A few weeks ago my Honda Civic was experiencing an intermittent clunking noise. I am by no means an expert in automobiles but I am fairly certain this noise was not “normal”. I proceeded to let the dealer know about this problem when I had it in for maintenance. I explained how it seems to make this noise sometimes when accelerating or decelerating.

Were they able to fix my problem? Of course not. They were not able to reproduce the problem and consequently did not fix anything. For car problems, we accept this and as a user of the car I am supposed to ignore this until it is either reproducible all the time or something major breaks. They did assure me that they did not see anything major wrong so there was no danger in driving the car.

In the world of software development, this just does not fly. If the user has a problem, they expect it to be fixed regardless of if they can reproduce the problem or even adequately explain it. For example, a support technician brought a customer issue to me where a server product hangs sometimes for no reason. It only happens on one machine and it works fine everywhere else.

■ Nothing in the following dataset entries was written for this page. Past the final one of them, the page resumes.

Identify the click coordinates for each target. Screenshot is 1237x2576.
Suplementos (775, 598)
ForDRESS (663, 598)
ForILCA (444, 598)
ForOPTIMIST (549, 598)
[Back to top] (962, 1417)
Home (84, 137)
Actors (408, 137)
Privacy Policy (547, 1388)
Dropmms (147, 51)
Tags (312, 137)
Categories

The customer wants two things. An explanation as to what is causing the problem and a fix if one is possible. This is not an unreasonable request. I essentially want the same thing for my car. But how can this problem be fixed if it is not reproducible?

There are no coincidences in software. If it happens once, it can happen again. I do not care if the problem was caused by planetary alignment and cosmic rays… the planets can align again and there are always cosmic rays.

Your job as software developer or support technician is to gather as much information as possible to narrow down the problem and to try and find the root of the problem. Find out when it is likely to happen. Try to come up with a reproducible set of steps that will cause it again. With enough work you should be able to figure out what caused the initial issue. Once you find out the cause, then you can fix it like any reproducible issue.